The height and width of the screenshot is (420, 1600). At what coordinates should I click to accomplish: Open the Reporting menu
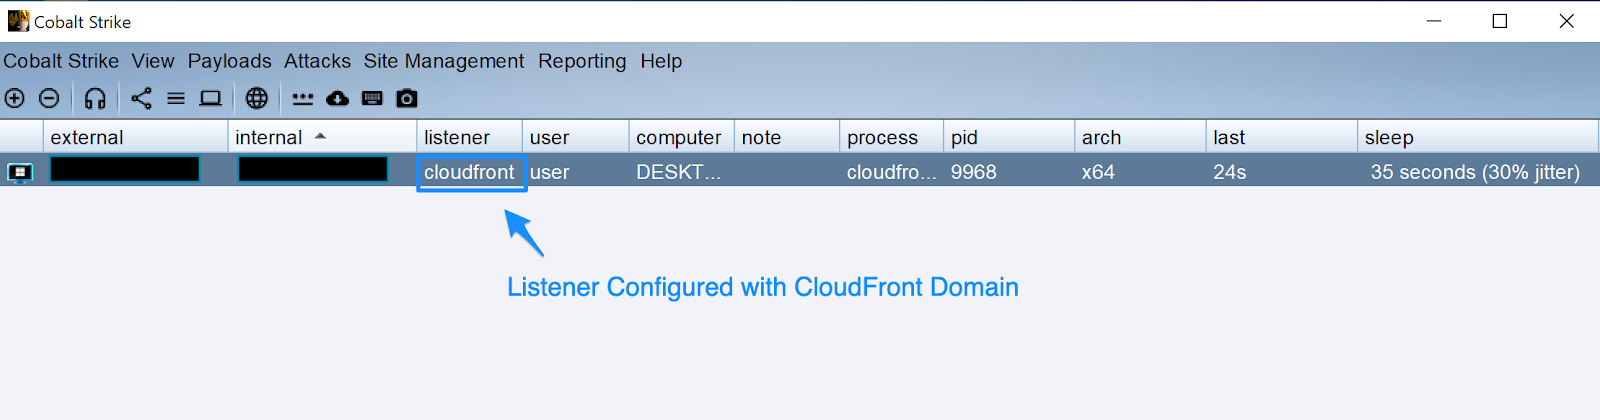[582, 61]
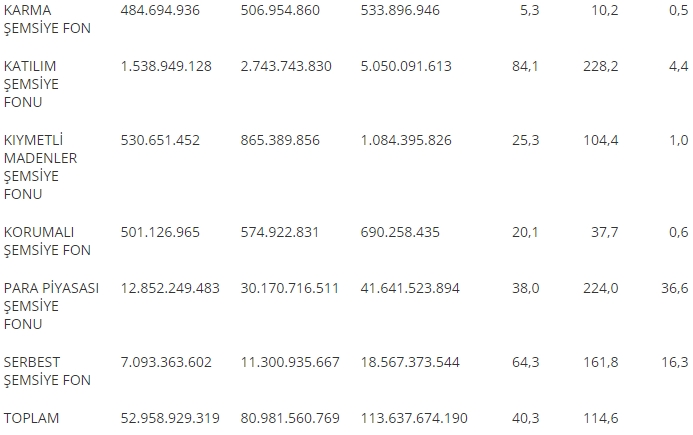Click the percentage 104,4 in Kıymetli Madenler row
Viewport: 693px width, 435px height.
tap(601, 141)
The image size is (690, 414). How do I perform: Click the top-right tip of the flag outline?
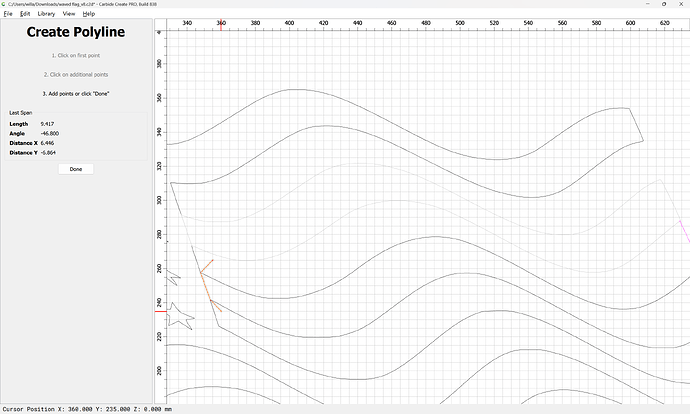631,109
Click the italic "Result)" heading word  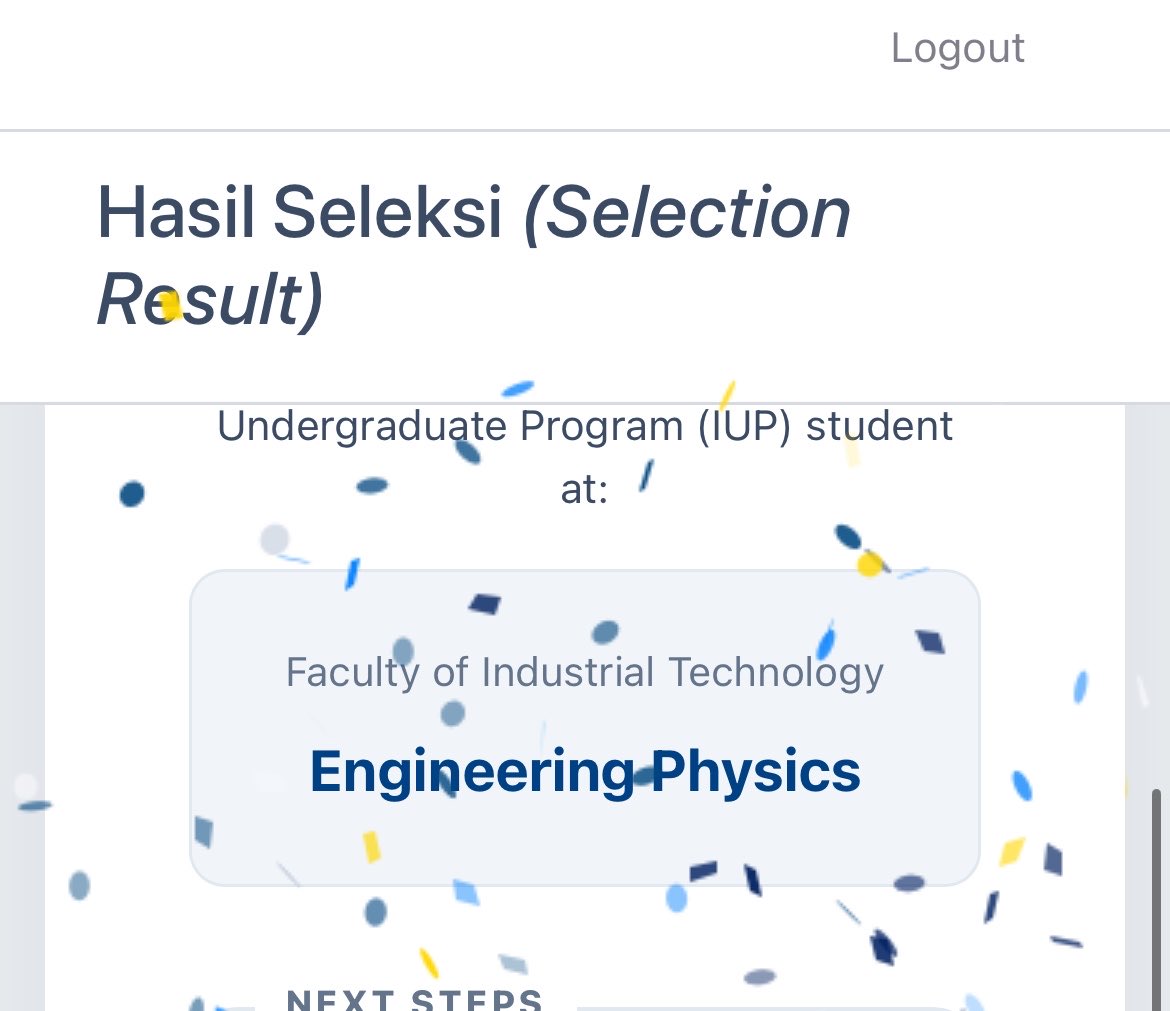[x=210, y=300]
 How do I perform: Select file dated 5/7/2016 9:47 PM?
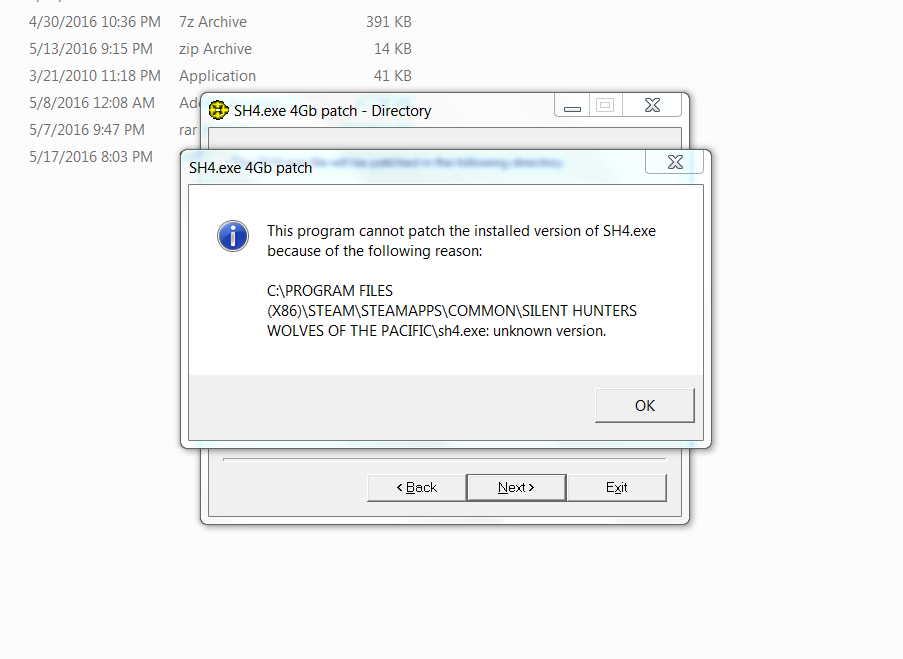click(x=87, y=130)
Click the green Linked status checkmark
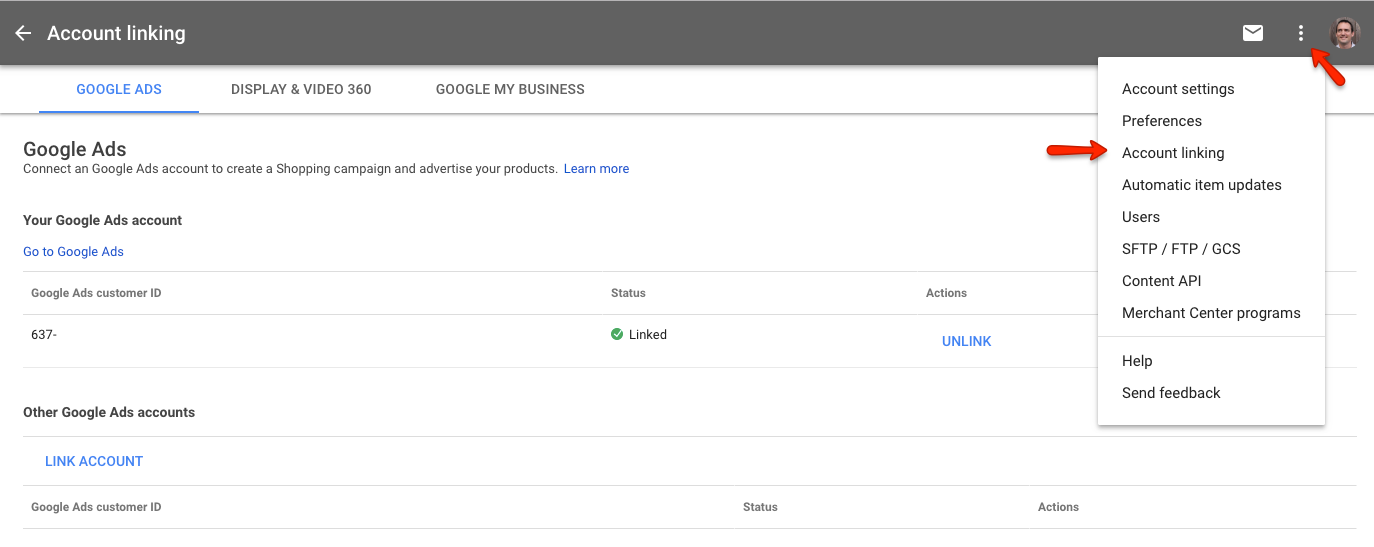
┄┄┄┄┄┄┄┄┄┄
Task details: Every line from the one containing "How do I perform: Select" through the end of the listing is to be copied exactly; the pictures are not.

Answer area:
 How do I perform: Select file dated 5/7/2016 9:47 PM?
click(x=87, y=130)
Click the green Linked status checkmark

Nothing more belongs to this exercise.